• _Excerpted records_
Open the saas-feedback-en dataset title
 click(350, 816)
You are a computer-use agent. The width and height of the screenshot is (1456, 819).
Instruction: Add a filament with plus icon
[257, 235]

• _Exercise objective_
Write down all of the listing exactly.

• _Your solution_
Open the saas-feedback-en dataset title
 click(350, 816)
You are a computer-use agent. The width and height of the screenshot is (1456, 819).
Instruction: Add a filament with plus icon
[257, 235]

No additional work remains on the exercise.